What is expected: All lines from the one containing "1886x1032 pixels." through the final line of the material below must appear exactly as they are, with nothing else.

+===+

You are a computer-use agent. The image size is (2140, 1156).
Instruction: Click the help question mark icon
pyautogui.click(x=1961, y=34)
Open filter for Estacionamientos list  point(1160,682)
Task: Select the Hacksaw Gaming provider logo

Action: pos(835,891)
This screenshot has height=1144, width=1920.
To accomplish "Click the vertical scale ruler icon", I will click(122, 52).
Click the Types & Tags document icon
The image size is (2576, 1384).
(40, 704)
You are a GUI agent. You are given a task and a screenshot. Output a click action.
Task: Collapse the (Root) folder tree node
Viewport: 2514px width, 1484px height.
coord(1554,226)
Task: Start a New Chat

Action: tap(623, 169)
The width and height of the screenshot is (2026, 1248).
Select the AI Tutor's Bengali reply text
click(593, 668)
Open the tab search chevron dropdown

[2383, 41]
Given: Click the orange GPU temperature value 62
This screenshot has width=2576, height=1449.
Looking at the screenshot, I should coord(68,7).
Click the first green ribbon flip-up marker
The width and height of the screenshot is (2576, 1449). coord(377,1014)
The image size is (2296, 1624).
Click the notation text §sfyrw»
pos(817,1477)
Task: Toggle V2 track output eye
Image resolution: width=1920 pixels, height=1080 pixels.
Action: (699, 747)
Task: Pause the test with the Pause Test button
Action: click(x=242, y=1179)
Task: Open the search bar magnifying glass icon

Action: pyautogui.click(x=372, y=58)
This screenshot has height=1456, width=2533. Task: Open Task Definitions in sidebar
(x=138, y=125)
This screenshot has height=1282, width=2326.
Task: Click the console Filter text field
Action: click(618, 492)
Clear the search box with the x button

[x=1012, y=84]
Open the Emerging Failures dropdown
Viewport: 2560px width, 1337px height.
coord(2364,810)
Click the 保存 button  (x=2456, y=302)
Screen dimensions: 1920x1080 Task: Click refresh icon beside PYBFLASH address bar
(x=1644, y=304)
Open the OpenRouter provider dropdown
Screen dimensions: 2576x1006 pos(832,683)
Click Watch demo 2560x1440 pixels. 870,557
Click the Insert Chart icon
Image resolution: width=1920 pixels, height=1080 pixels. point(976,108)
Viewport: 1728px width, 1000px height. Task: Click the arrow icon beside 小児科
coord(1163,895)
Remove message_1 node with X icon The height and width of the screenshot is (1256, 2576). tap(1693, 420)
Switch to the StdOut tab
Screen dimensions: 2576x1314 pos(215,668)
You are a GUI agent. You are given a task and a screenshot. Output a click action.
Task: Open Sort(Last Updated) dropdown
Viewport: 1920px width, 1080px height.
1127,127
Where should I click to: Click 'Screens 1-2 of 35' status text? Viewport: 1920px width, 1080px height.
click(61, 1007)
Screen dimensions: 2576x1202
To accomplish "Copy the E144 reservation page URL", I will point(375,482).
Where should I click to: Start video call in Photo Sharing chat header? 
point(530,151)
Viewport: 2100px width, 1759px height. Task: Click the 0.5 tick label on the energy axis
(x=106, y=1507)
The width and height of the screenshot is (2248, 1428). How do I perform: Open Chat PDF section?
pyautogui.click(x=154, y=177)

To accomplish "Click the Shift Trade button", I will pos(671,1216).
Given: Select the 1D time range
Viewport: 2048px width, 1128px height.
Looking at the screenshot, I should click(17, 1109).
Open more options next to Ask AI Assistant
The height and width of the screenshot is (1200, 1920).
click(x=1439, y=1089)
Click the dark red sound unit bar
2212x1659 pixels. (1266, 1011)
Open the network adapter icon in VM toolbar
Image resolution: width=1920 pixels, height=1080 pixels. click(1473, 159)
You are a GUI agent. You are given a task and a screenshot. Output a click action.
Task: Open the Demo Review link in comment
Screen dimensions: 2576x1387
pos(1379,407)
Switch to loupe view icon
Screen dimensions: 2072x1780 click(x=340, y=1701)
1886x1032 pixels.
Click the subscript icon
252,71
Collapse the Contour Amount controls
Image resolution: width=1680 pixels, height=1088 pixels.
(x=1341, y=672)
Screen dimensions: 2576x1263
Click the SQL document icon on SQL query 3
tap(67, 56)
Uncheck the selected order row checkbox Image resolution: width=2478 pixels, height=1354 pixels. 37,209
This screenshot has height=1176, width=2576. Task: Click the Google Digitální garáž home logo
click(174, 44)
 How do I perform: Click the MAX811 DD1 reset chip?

+===+

Your response:
1886x1032 pixels.
Click the subscript icon
252,71
Collapse the Contour Amount controls
Image resolution: width=1680 pixels, height=1088 pixels.
(x=1341, y=672)
Screen dimensions: 2576x1263
Click the SQL document icon on SQL query 3
tap(67, 56)
Uncheck the selected order row checkbox Image resolution: width=2478 pixels, height=1354 pixels. 37,209
This screenshot has height=1176, width=2576. Task: Click the Google Digitální garáž home logo
click(174, 44)
 How do I perform: Click the MAX811 DD1 reset chip?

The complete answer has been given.